UNIMALNEWS | Simalungun — Enam mahasiswa Program Studi Agroekoteknologi Universitas Malikussaleh (Unimal) mengikuti kegiatan Praktek Kerja Lapangan (PKL) di PT PP London Sumatera Tbk (Bahlias Estate), Kabupaten Simalungun. Kegiatan ini bertujuan untuk mengasah kemampuan teknis mahasiswa serta memperkuat pemahaman terhadap pengelolaan perkebunan kelapa sawit berbasis data dan teknologi modern.
Enam mahasiswa tersebut yakni Abdul Mansur Hasibuan, Sigit Ferdiansyah, Muhammad Fahmi, Risma Ayu, Yeti Purnama Sari, dan Silviyani Alvita Sari Purba. Selama PKL, mahasiswa mempelajari berbagai proses operasional perkebunan, termasuk analisis data tanaman yang menjadi standar operasional perusahaan.
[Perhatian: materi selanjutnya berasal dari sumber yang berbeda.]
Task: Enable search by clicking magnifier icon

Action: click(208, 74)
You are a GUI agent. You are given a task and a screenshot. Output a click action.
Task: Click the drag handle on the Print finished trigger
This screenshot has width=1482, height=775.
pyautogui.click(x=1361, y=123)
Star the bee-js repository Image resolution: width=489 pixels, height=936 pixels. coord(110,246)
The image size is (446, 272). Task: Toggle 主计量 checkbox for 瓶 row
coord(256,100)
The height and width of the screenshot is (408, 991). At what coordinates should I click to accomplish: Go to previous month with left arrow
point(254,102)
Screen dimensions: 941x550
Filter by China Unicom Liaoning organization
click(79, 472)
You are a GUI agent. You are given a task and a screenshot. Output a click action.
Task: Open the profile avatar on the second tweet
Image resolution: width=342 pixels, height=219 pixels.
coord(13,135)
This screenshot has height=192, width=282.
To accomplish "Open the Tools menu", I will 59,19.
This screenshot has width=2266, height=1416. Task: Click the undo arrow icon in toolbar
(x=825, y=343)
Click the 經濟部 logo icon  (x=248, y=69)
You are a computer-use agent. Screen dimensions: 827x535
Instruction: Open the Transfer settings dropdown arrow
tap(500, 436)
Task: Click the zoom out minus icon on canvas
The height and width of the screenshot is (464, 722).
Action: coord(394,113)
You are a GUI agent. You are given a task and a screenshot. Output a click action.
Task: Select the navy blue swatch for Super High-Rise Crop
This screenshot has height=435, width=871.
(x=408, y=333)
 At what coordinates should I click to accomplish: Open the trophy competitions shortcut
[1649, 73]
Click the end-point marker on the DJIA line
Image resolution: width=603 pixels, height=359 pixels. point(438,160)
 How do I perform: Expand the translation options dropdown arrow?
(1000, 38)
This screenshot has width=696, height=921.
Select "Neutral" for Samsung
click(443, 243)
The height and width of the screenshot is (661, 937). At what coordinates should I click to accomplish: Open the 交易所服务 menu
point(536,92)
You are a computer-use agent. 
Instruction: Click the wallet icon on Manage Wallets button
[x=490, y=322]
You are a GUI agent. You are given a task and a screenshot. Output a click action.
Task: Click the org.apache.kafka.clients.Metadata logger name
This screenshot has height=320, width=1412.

Dosen pengampu mata kuliah, Dr. M. Nazar, S.P., M.P. bersama Fadhliani, S.T., M.Si., menyampaikan bahwa PKL ini dirancang untuk meningkatkan kompetensi mahasiswa melalui pembelajaran langsung di lapangan, khususnya di sektor perkebunan kelapa sawit yang kini semakin berbasis teknologi.
“Dalam kegiatan pemeliharaan, mahasiswa mempraktikkan pengendalian gulma dan pemupukan secara kimiawi dan modern menggunakan drone. Kami juga melaksanakan demonstrasi pemupukan metode on-spot serta penyemprotan insektisida dan herbisida dengan metode blanket menggunakan drone,” ujar Nazar.
Ia menjelaskan, kegiatan tersebut bertujuan memberikan pemahaman dan contoh langsung mengenai teknik pemupukan yang tepat sasaran melalui metode on-spot, serta pengendalian organisme pengganggu tanaman (OPT) dan gulma yang lebih efektif, efisien, dan ramah lingkungan.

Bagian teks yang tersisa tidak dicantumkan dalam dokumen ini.